▸ Exercise
Nothing but an exact repeat of the data, with pictures removed, belongs in the answer.

▸ Exercise data
•••••
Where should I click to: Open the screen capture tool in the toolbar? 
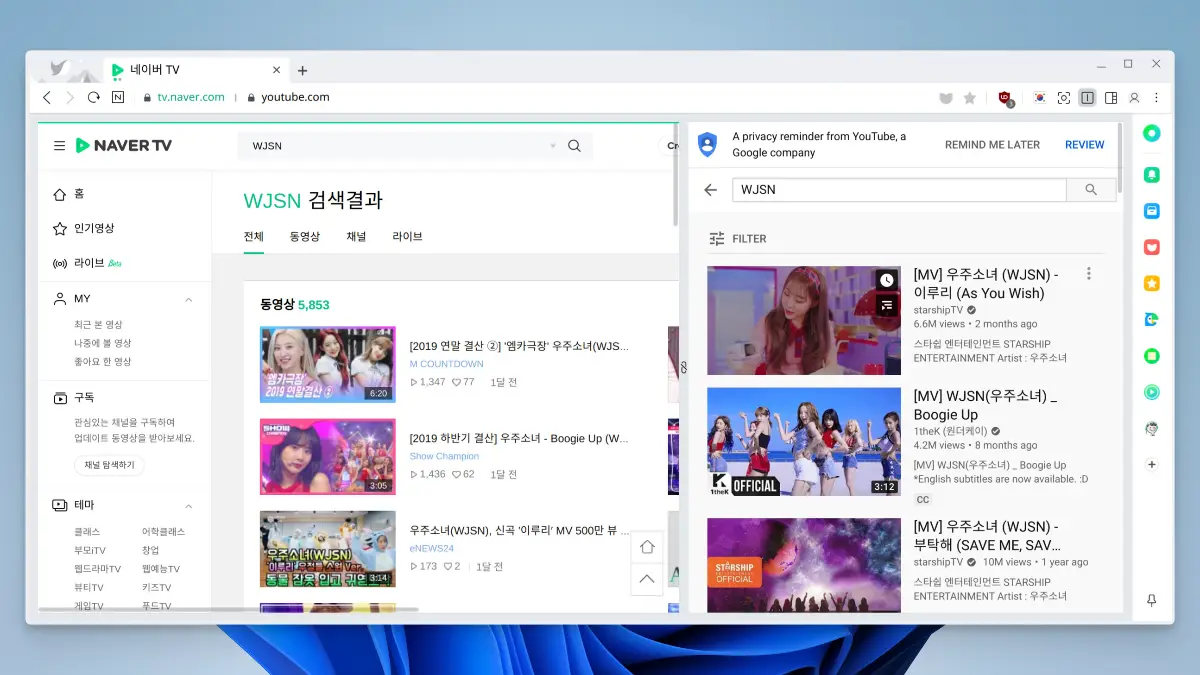click(x=1064, y=98)
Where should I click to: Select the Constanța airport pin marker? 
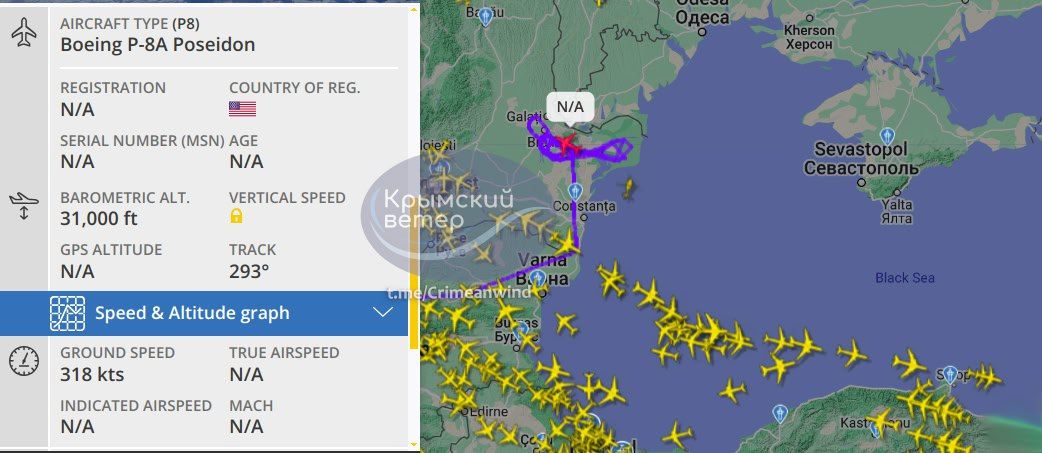click(575, 192)
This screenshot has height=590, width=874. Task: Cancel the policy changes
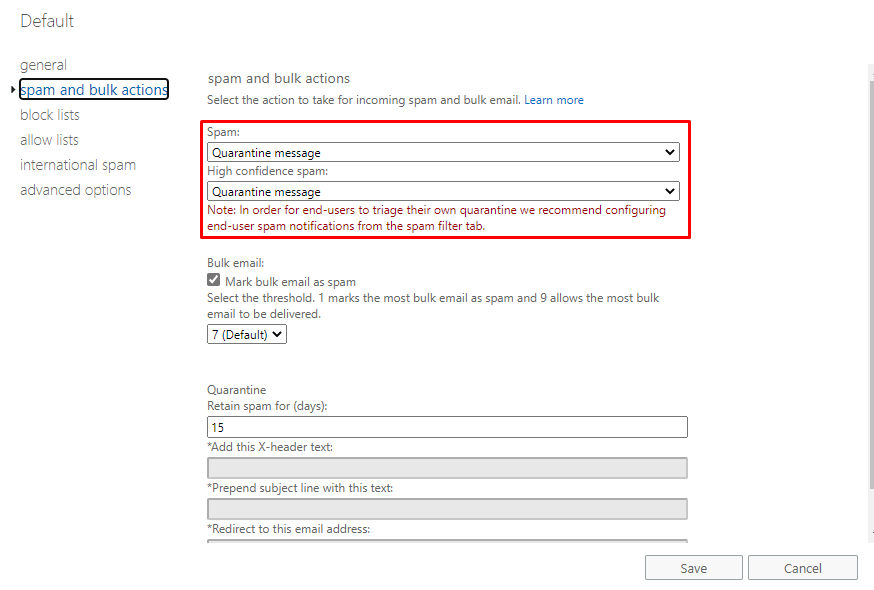(x=803, y=568)
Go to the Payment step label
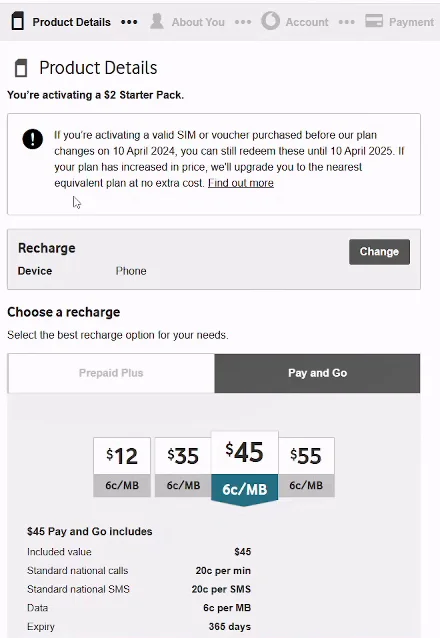Image resolution: width=440 pixels, height=638 pixels. [x=412, y=22]
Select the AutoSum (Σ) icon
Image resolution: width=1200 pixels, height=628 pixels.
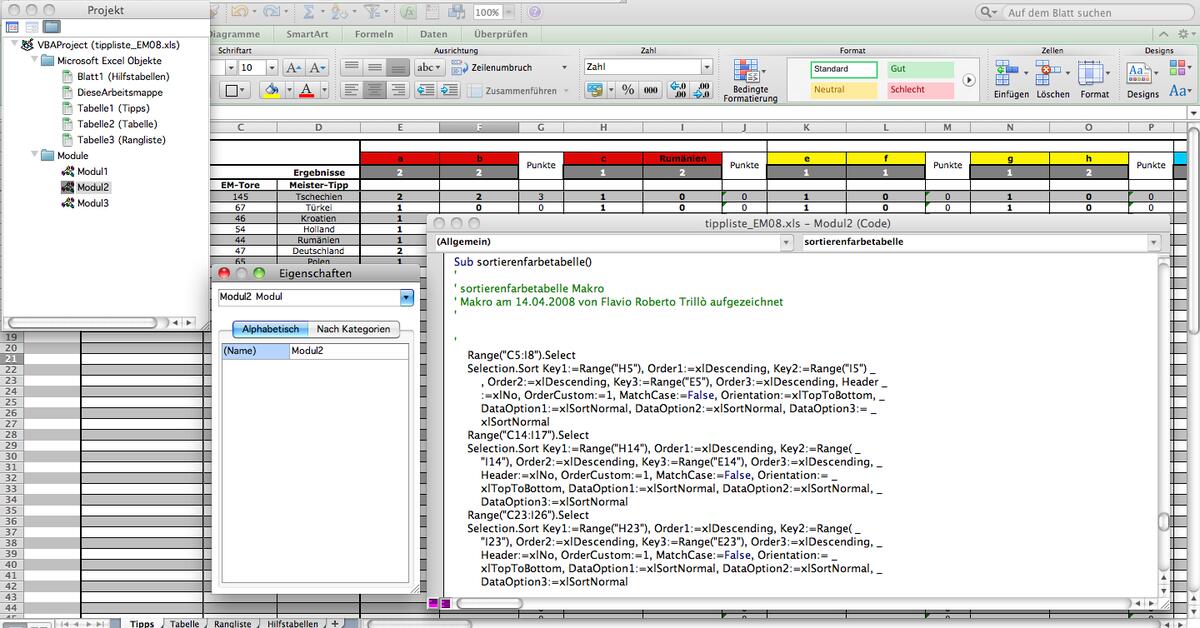(309, 11)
•••••
▸ Response box
Where should I click to: Open the screen capture tool in the toolbar? 
click(x=1064, y=98)
Where should I click to: Select the Constanța airport pin marker? 
click(575, 192)
This screenshot has height=590, width=874. Task: Cancel the policy changes
(x=803, y=568)
Go to the Payment step label
Image resolution: width=440 pixels, height=638 pixels. [x=412, y=22]
Select the AutoSum (Σ) icon
Image resolution: width=1200 pixels, height=628 pixels.
(309, 11)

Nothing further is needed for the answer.